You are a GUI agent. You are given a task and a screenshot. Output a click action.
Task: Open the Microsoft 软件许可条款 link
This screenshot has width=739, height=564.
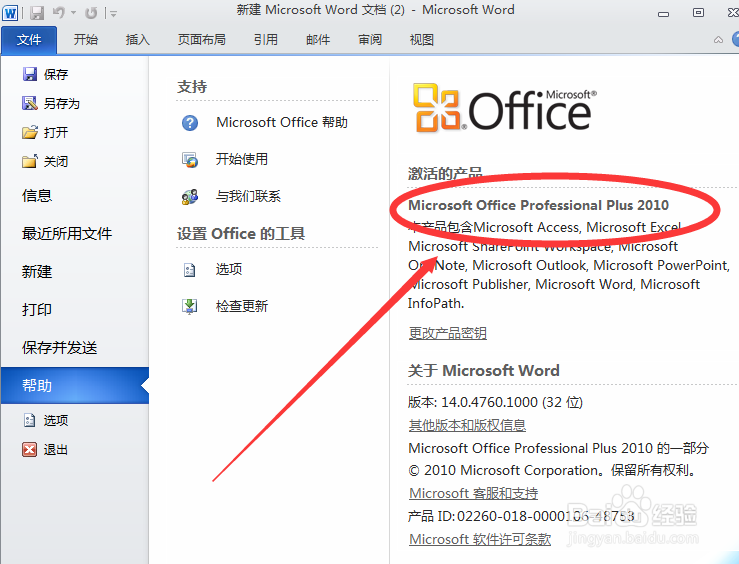480,540
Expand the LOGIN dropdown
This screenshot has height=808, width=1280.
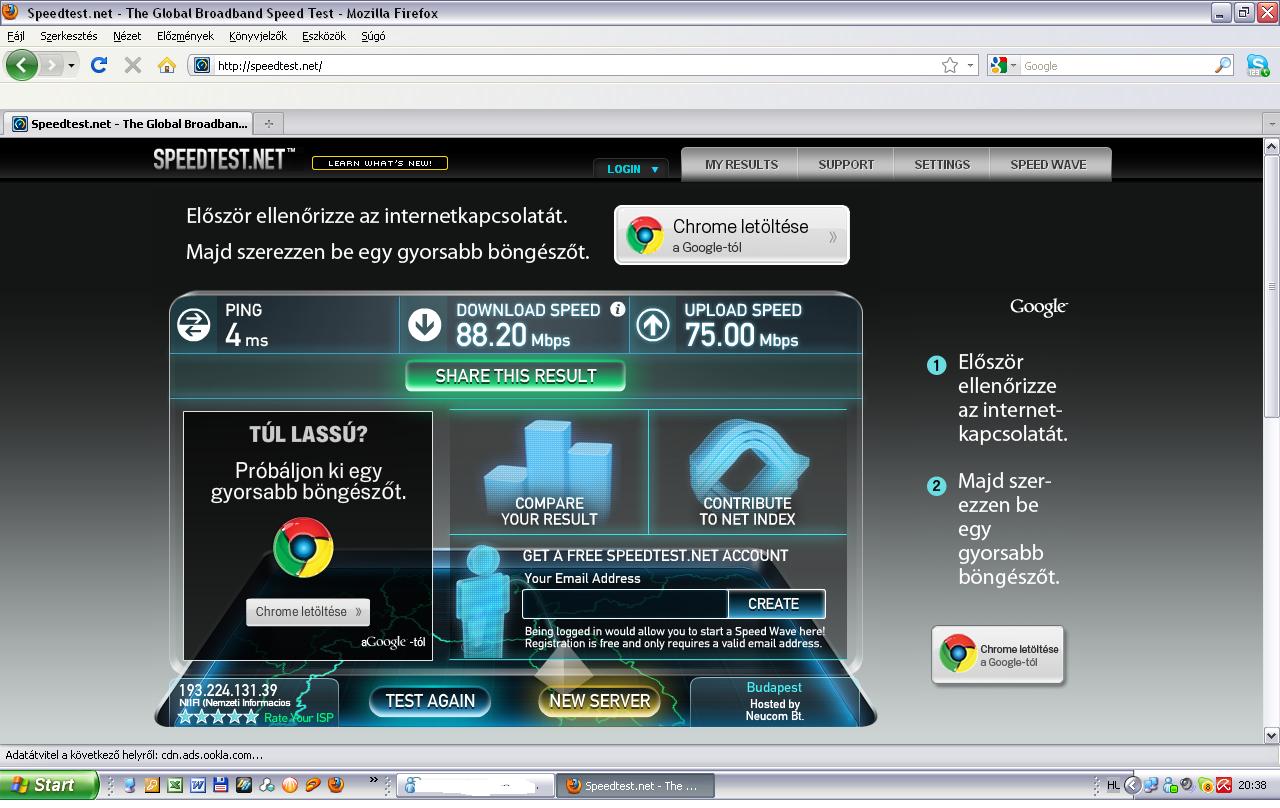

Direction: Rewrite all the records above with "screenshot" replaced by "image" and everything else unchanged, leaving out the pictures.

The solution:
You are a GUI agent. You are given a task and a image. Output a click action.
Task: Open the Microsoft 软件许可条款 link
This image has width=739, height=564.
480,540
Expand the LOGIN dropdown
This image has height=808, width=1280.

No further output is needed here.